When checking the ‘goal current’ of ‘XM450-W350-T’ in ‘Dynamixel Wizard,’ it can be adjusted from -1193 to 1193. In other words, the current can be adjusted from -3.20917A to 3.20917A. However, if you look at the performance graph above, it is no longer drawn beyond approximately 1.8A. Does this mean that the torque does not increase and remains constant at the torque value corresponding to 1.8A?

At that time if you look at the RPM graph its value is around 5 rpm so the motor is about to stall.

@cbnu167

This is a more detailed procedure using simultaneous equations (it is less rigorous than statistical regression), nonetheless it will do the job for you.

Fitting XM430-W350 Torque (T) vs Current (C) to a Linear Function from Performance Graph at (XM430-W350-T/R).

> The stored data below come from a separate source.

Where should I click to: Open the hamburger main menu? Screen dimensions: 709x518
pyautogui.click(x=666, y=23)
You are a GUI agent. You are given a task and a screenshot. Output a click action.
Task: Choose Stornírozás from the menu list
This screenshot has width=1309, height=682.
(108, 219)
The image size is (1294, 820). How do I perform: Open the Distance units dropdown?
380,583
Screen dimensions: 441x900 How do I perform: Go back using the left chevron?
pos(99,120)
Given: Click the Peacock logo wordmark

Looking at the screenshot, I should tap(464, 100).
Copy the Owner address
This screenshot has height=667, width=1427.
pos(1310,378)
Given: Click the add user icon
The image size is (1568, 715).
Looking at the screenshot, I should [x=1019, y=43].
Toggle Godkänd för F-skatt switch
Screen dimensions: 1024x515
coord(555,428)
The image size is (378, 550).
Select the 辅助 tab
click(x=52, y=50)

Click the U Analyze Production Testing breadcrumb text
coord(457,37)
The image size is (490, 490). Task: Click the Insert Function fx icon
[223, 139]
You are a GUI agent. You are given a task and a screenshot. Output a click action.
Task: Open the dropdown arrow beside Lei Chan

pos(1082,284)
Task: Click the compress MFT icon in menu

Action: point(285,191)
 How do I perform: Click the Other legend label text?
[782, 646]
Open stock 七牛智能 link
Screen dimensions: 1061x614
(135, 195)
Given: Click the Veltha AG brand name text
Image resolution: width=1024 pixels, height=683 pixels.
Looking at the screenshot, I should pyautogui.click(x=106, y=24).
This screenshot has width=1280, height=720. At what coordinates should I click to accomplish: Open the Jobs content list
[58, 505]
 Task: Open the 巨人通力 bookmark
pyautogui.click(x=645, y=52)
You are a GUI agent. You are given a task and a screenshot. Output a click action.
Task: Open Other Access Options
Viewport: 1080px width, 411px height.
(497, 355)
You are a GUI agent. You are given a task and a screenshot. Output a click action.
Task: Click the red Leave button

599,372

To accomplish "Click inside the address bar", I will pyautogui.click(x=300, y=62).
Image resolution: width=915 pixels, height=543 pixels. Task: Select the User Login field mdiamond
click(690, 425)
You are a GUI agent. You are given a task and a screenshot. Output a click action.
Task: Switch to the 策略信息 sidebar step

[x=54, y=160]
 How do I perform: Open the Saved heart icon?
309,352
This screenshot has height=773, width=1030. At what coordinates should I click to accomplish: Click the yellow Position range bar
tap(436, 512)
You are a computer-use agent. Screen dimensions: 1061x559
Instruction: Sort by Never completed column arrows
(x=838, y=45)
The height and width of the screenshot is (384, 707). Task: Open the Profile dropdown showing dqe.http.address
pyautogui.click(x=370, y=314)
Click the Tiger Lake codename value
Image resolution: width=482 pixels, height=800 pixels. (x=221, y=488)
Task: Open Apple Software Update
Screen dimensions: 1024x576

As the T vs C graph looks “linear”, we’ll try to fit a Linear Function to it, so:

T = a * C + b Eq. (1) - where Unknown Parameters are a and b

The “curve-fitting” procedure is listed below:

• Find (T,C) coordinates for 3 points that are on the T/C Graph. I chose (0.84, 0.60), (2.45, 1.50) and (1.925, 1.20). We’ll use the 3rd data point (1.925, 1.20) to check our function fitting results.

• To get rid of Parameter b, apply the first two Data Points to Eq. (1):

  • Using (0.84, 0.60), Eq. (1)] yields 0.84 = a * 0.60 + b Eq. (2)
  • Using (2.45, 1.50), Eq. (1)] yields 2.45 = a * 1.50 + b Eq. (3)

• Determination of Parameter a:

  • [Eq. (2) – Eq. (1)] yields 1.61 = a *0.91 therefore a = 1.769

• Determination of Parameter b with Eq. (2):

  • Eq. (2) is solved for b = 0.84 – (1.769 * 0.60) = -0.2214, so b = -0.2214

• So, the T/C Performance Graph can be analytically represented as Eq. (4):

  T = 1.769 * C – 0.2214

  • Where C is in Amperes (A) and T is in Newton-Meter (N-m)

• Checking the results with 3rd Data Point (1.925, 1.2):

  • Using C=1.2 in Eq. (4) yields T = 1.769 * 1.2 – 0.2214 = 1.9 (pretty close to 1.925 as shown on the graph).

Application in C++/Python programming

According to the XM430-W350 Control Table, at run-time, you can use DXL SDK to read in Present Current (PC126) at Address 126

(XM430-W350-T/R).

This PC126 number is supposed to be a signed 16-bit integer between (- Goal_Current) and (+Goal_Current), to be found at Address 102. By default, this range is between (-1193) and (+1193) – in decimal, and its unit value is 2.69 mA.

In ROBOTIS software/firmware, negative integers use the 2-complement binary format for a 16-bit integer, however Python/C++ does not know that in advance, so it would just print out the 2-complement integer as is (between 0 and 65535) – to the confusion of many users.

So, as a programmer for your Python/C++ code, you need to do some checking before converting PC126 into a C value that you can use with your Eq. 4 from above:

// Assuming 16-bit 2-complement integers - pseudo code

if (PC126 > 32767) // when NEGATIVE VALUES for PC126
PC126 = (65536 – PC126) * (-1); // this is a signed decimal integer

else // when POSITIVE VALUES for PC126
PC126 = PC126;

// Computing C in A, using abs(PC126)

C = abs(PC126) * 2.69 / 1000.0; // in A

T = 1.769 * C – 0.2214; // in N-m